Without realizing it, I had turned into the kind of American who just wants to be around other Americans so they can compare every detail of the new culture to the one they know and complain about every little inconvenience that has popped up along the way. To be honest, I know in my heart that that’s not who I am. Of course, I am constantly comparing America to Croatia but find me someone who doesn’t try to draw parallels between what they know and what they are discovering. It’s human nature. The thing that caught me off guard was how much I craved interaction with someone who really knows exactly what I’m going through. I know plenty of people who have lived in other countries, people who have struggled with foreign relatives, foreign languages, and foreign cultures. What I don’t know is anyone here and now who knows what it’s like to grow up in America, marry someone Croatian and move to Croatia.

So far I’ve been saying that everything is going really well. I’m enjoying Croatia. I’m enjoying exploring Zagreb and Croatian culture. I’m enjoying getting to know friends and family here better. I’m enjoying not working and spending time with H. All of those things are still true, and on the whole I’m happy here or at least content. But meeting that one American right when I was at the end of my rope with Croatian music, and smoke, people pushing past me saying excuse me in a foreign language, made me realize how deep down a part of me really does feel alone here and isolated.

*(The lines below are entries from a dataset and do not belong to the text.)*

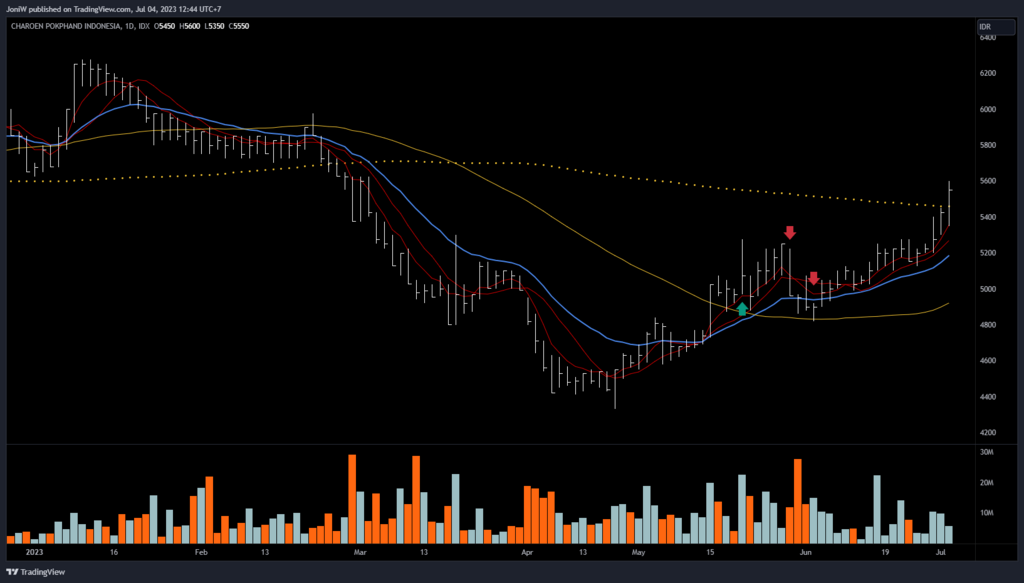Click the 4400 price axis label
Screen dimensions: 1024x583
click(x=988, y=397)
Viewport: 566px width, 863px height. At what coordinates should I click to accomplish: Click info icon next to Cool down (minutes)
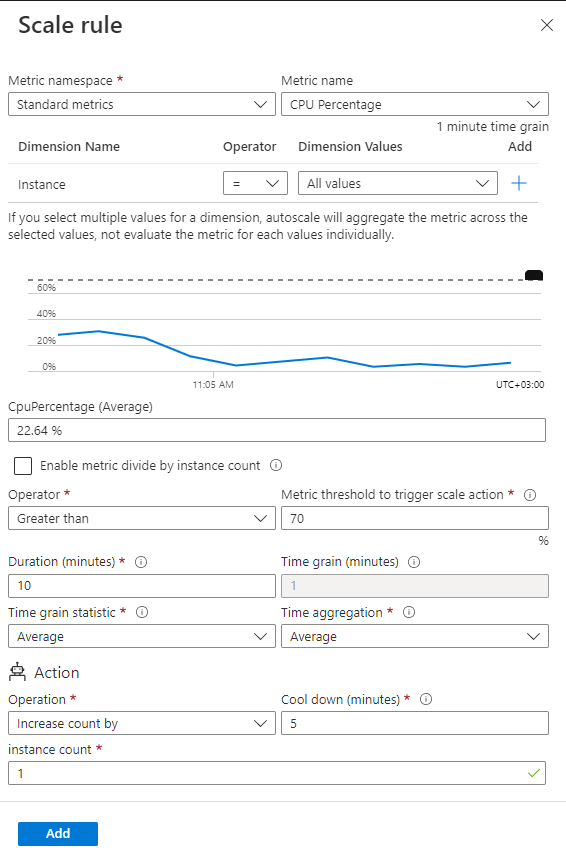[x=426, y=699]

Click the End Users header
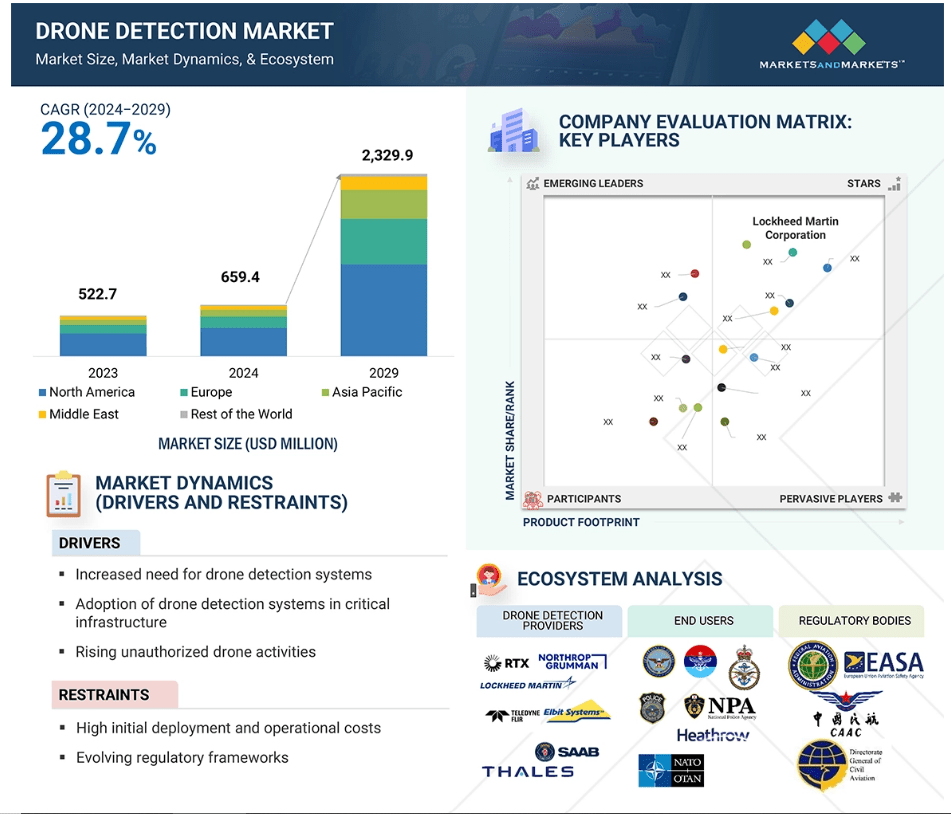(x=703, y=620)
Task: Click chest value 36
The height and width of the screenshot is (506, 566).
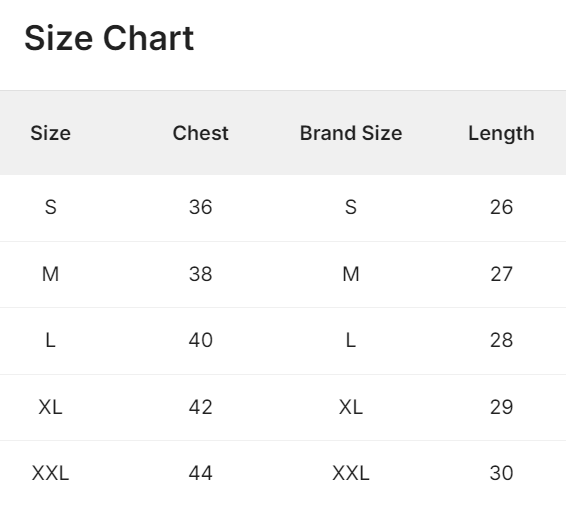Action: (200, 207)
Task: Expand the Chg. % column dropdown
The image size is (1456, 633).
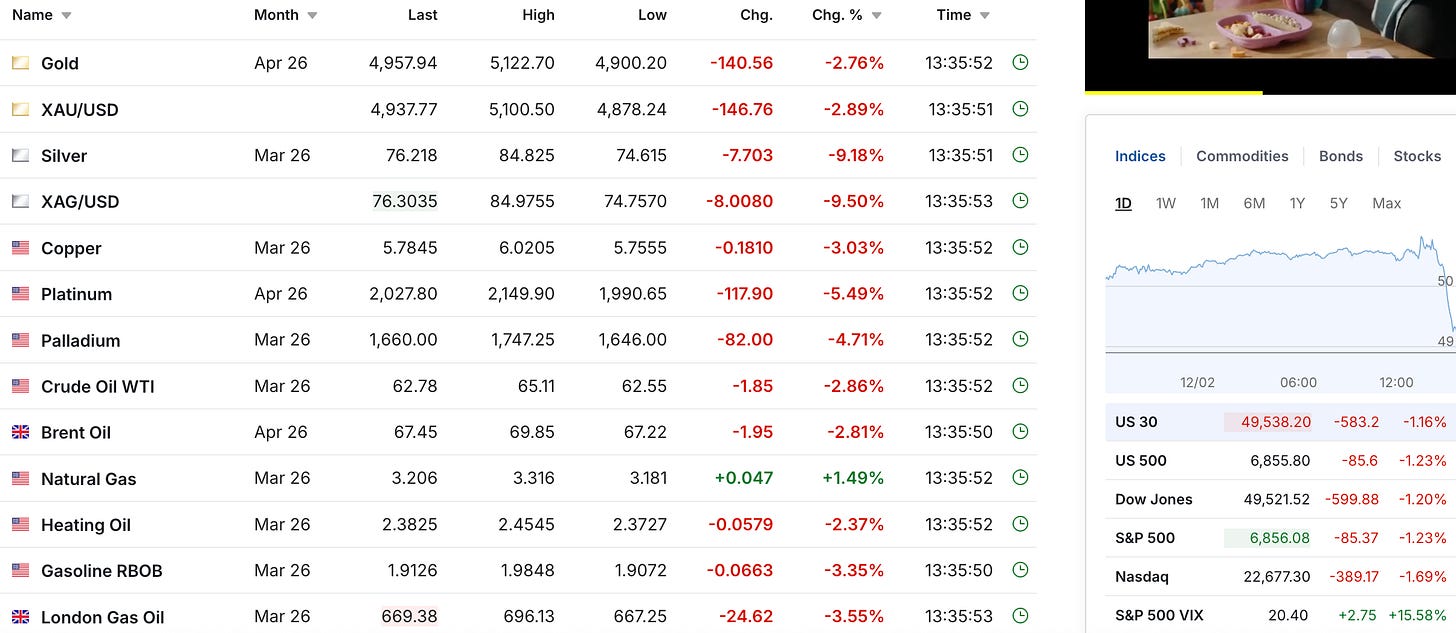Action: (x=875, y=15)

Somehow I had convinced myself that I was great at embracing all of the challenges a foreign country had to offer. After all I still consider my last stint in a foreign country as one of the most wonderful, life changing, enlightening times in my life. What I’m learning is that I’m not that strong by default. I don’t throw myself into new things. I’m cautious, tentative even. I’m introverted and I lack an essential type of self confidence that would allow me to just plow through and go out and get what I want and say stupid things to strangers and get lost and be forced to find my way home. So I’ve decided, this is no way to go about my life here whether I like it or not. I’m not going to beat myself up over the pitfalls of the first month. It’s taken me a month to get all of this straightened out and that’s okay with me. But this is where it ends. I’m sure I will have relapses from time to time, and words are always easier than actions, but on the whole I’m not going to let these shortcomings hang me up. There’s no way to change these things about myself and find people to compare notes with and have fun with, without plowing into life here head first. I can either sit here everyday and just be content or I can go out and make mistakes and make friends and learn from my blunders and feel exhilarated by my successes. This year my New Year’s resolution isn’t so much a resolution but instead a mantra: NO FEAR. NO FEAR. NO FEAR.